To be more precise, it is a system in which the effect of some reasonably likely change cannot be predicted with sufficient precision to enable people to prepare for the change.
It may be helpful to distinguish between complex and chaotic systems, although the two are not entirely distinct.
A complex system may cope with some changes, but other changes will cause large and unxepected alterations in its functioning. It is this aspect which causes many software projects to fail and over-run on time and budget, and it has absolutely nothing to do with software development.
.Simple and Complex
It should be clear by now that I am using the terms 'simple' and 'complex' in a technical way. I hope that this usage will make sense as a reasonably intuitive extension to the normal meaning of the words.

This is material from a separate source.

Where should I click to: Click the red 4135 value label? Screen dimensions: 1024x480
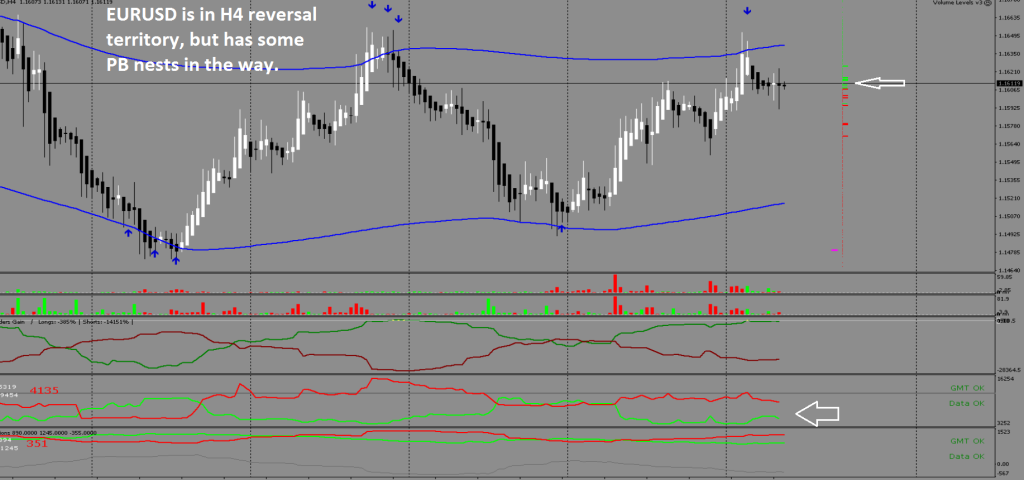pos(45,390)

'Simple', in this context, should be contrasted with 'easy'. To make an analogy, think back to when you were doing sums at school. When you knew how to add and subtract but not multiply or divide, if you had been given the task of adding together twenty numbers, this would have been simple but not easy. Simple, in that you understood what was to be achieved, but not easy because of the number of steps involved.
A complex task, at this stage, would have been to find the square root of four. One one level, the task is much easier, but you would not have understood the concept, and would have had no way of reaching the answer.
What is a System?
Inputs, Processes and Outputs
You can understand a system as something which takes an input or set of inputs and produces an output or set of outputs. It is a set of objects which perform a process. It can be made up of people and/or machines. A system has a purpose or a function, and its success is determined by how well it fulfils that purpose.
A simple system responds in a predictable way to change. A simple system can be represented as follows:
Feedback
We can add feedback to our diagram of a simple system above...
This does not automatically make the system complex, although every complex system has feedback as a central ingredient.
It is probably helpful to take a few minutes considering the nature of feedback. All life depends on the principle of feedback. In particular, it depends on negative feedback.
A regulator is a good example of negative feedback: the faster the engine goes, the more the regulator shuts down the steam; the slower it goes, the more the regulator opens up the steam. The result is a reasonably consistent speed.
Within our cells is an incredibly complicated environment in which many different chemical reactions are constantly taking place at carefully controlled rates. If these reactions stop, or go at the wrong rate, we cease to function properly: we get ill or even die.
For life to survive, it requires many different aspects of this environment to be kept within fairly strict limits: temperature, acid-alkali balance, salinity, etc. These balances must be maintained despite the changes which are constantly occurring, both inside and outside the organism.
Every one of these balances involves a negative feedback mechanism.